In 1761, 250 acres of the Martin farm were conveyed to Joseph Warrington and described in deeds as the Warrington “Home Farm.” The first Warrington home built near the existing house was abandoned after the Civil War in favor of a new home near Springfield Crossroads. Joseph’s son, James Reed Warrington, owned five farms, including the Home Farm. He was a slave owner and fought in the War of 1812. When he died in 1856, his son, William Torbert Warrington, took over the farm. William T. was a pioneer fruit grower in the county and had 3,400 peach trees as well as apples, pears and small fruits, all of which were very profitable. He also grew grain and sugar cane, from which he manufactured sorghum. He was a Captain in the Civil War and was assigned to guard the prisoner stockade at Fort Delaware. He married Rhoda Ann Martin, the daughter of James and Ellen Martin. William Torbert’s son, James Edward Warrington (1847-1918), married Sarah Elizabeth Martin, the daughter of John and Emeline Martin. Around the turn of the century James demolished the old house and built the current one. James’s son, Wilbur Othneil Warrington (1876-1960), the last Warrington to live on the land, sold it in 1946 to Stephen and Jean Vaughn.

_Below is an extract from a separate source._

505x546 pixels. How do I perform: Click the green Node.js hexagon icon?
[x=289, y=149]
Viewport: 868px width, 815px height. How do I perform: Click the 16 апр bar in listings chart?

The barn was built around the same time as the house, the turn of the century. It was a typical field barn of the period built with heavy timber, one and one half stories high with a gabled roof. Since farms were horse-powered, it probably served as a stable for the horses with hay and oats stored in the loft. Although the Warringtons were not dairy farmers, they probably kept a few cows for milk.
The Vaughns sold the farm (now 213 acres) in 1958 to W. Weldon and Elizabeth Brittingham. The Brittinghams, who were owners of the Lewes Dairy, were dairy farmers. They added the silos, corn crib and the milking shed, which allowed them to process their milk on the farm prior to transfer. They also added a metal Quonset hut, a lean-to shed between the silos and another larger barn, all of which were demolished in the 1970’s. The Brittinghams sold the property in 1973, subdividing it and selling five acres with the house and barn to John and Martha Heickel. The Heickels used the milking shed as a temporary kitchen while they restored the house. They lived on the property for 21 years, selling it in 1994 to Pauline Petitt (known as the “Lavender Lady”). Pauline Petitt renamed the farm, “Manor at Cool Spring Bed and Breakfast and Lavender Farm” and used the barn as a storage shed. She sold the farm to the current owners in October 2002 and moved to Australia. The old barn was almost lost during Hurricane Isabel but was saved and is being used as a meeting room with the loft used for drying lavender.